Essere famiglia è diverso oggi rispetto al passato. Le famiglie, come la società, sono attraversate da processi di deistituzionalizzazione e individualizzazione. Osserviamo il calo del numero dei matrimoni e una privatizzazione del vivere insieme; assistiamo a una forte pluralizzazione delle tipologie di coppia e alla riformulazione del rapporto tra i generi. Vivere insieme significa scegliere costantemente di rimanere in una relazione impegnativa, ma meno vincolata del passato; significa costruire modelli decisionali e rapporti di potere in relazioni asimmetriche non scontati nella vita a due.
Inoltre, la posticipazione e la desincronizzazione delle fasi di transizione alla vita adulta influiscono sulla decisione di costruire una famiglia, che non è considerata dai giovani tappa essenziale del divenire adulti.
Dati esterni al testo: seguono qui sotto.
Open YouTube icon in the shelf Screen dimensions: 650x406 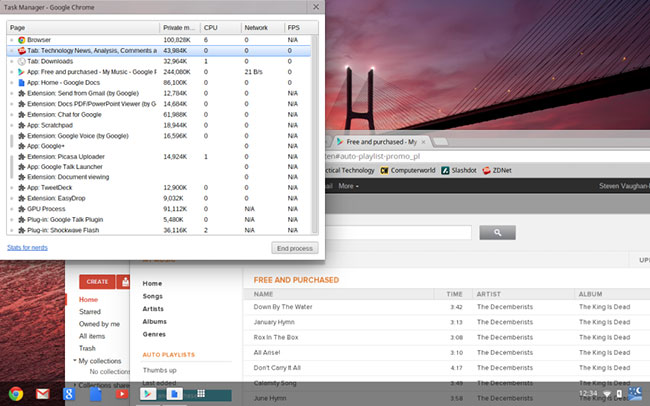pos(120,393)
L’aumento del livello di istruzione tra gli uomini, e ancora di più tra le donne, ha innalzato le prospettive professionali e lavorative, e al tempo stesso i tempi di inserimento nel mondo della produzione si sono allungati. La vita affettiva e sessuale è socialmente accettata al di fuori della convivenza. Prima che scatti «l’orologio biologico» e che si arrivi a una «relativa» stabilità professionale, è difficile che le coppie si pongano nella prospettiva genitoriale e nella condizione di sperimentare la coabitazione in modo permanente. Oggi si sposano prevalentemente gli adulti, non i giovani che diventano adulti e, spesso, si diventa genitori prima di sposarsi.
Dentro questo scenario, sui due assi «generi» e «generazioni» che qualificano le relazioni familiari si aprono temi nuovi, e non solo italiani. Da un lato, ci sono le relazioni tra i generi, che richiedono un riposizionamento del femminile e del maschile. In particolare, gli uomini hanno perso la loro autorevolezza e devono conquistarsi uno spazio nella relazione di coppia e nelle relazioni di cura. Inoltre, l’affermazione dei matrimoni «per amore» e dell’ideale di «amore romantico», se per fortuna ha abbattuto le eredità dei matrimoni programmati e della coppia «funzionale», rischia tuttavia di esaltare in modo esclusivo la dimensione emotivo-affettiva della relazione – se non viene integrata con la dimensione progettuale –, rendendola così più incerta. Si tratta di imparare a vivere gli spazi di intimità nelle relazioni a due nella ricerca di sempre nuovi equilibri (cfr A. Casavecchia, «Space of intimacy and the plural reflexivity of the couples», in Italian Sociological Review 8 [2018/1] 121-142). Con la consapevolezza che il successo può spostare in alto l’asticella della qualità della relazione, ma l’insuccesso porta alla rottura del legame, e in alcuni casi le fragilità provocano rischi con conseguenze nefaste, come nei casi di femminicidio.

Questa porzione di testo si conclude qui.